For much of this last year today was supposed to be the day of my second marathon. I didn’t actually make it, which is mostly a story of self-sabotage. Yes there were some legitimate places in my calendar over the last year where training needed to go off the rails. Most of it though was procrastination followed by lack of motivation and just plain not wanting to do it. When I finally decided to pull the plug on the whole notion a couple of months ago I was relieved. I felt like I had lifted a burden off of myself. The intensity of the workouts I’d have to do and the ground I would have had to make up was truly monumental. It was technically doable, but I wasn’t sure at what cost. I therefore felt it was best to just let it go.

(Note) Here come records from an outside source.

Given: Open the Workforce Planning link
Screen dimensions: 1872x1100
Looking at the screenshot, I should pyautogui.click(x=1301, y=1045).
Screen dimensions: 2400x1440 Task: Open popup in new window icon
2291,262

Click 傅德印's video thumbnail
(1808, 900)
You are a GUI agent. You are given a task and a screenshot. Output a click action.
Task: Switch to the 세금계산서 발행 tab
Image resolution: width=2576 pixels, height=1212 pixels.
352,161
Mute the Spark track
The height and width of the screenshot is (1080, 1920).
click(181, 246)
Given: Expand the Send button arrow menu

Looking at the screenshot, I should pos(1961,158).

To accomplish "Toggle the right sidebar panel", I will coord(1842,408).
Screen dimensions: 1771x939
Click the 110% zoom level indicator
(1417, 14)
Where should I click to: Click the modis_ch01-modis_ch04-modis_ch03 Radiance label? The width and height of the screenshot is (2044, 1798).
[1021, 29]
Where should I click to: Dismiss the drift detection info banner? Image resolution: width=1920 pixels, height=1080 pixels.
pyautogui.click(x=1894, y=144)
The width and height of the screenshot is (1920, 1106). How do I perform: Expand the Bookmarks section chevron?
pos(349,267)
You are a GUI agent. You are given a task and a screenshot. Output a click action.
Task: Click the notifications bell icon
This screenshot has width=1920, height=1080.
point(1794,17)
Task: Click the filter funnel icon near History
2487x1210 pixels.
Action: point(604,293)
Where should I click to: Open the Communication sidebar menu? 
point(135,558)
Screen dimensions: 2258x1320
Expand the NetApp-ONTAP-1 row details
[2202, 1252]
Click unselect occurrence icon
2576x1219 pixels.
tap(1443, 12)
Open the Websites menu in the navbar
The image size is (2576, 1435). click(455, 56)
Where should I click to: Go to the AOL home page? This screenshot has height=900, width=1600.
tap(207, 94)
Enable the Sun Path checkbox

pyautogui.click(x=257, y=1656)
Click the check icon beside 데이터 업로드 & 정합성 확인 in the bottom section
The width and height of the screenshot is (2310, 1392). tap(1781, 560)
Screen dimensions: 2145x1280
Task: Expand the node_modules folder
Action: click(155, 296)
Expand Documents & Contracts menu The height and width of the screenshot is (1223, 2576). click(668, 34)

Yet this morning, when I saw my friend’s posts about getting on the line to race and then his finishing medal, I didn’t feel relieved anymore. I felt immensely happy for him. He not only finished but met his objective time. Yet it also was a poignant reminder that my year of procrastination and then final abdication led me to missing my ultimate end objective of completing the medal series around this marathon. It’s just a shame I let it get that far away from me so fast, and the results in my overall fitness show for it as well.
I could technically finish out the marathon series anyway, having missed just one medal. I’m not sure if I care to do that though. Right now I’m not in a place of being in great shape and needing to hit another goal, like I was last year when I planned to do my first marathon. This year I’m very much out of shape and overfat. Would a marathon goal be enough to motivate me or be so far removed from my reality as to seem like a mirage? I’m torn.
In the mean time, I just have the greatest heartfelt admiration and kudos for my friend that stuck through it throughout the year and managed to hit his goals. Hats off man!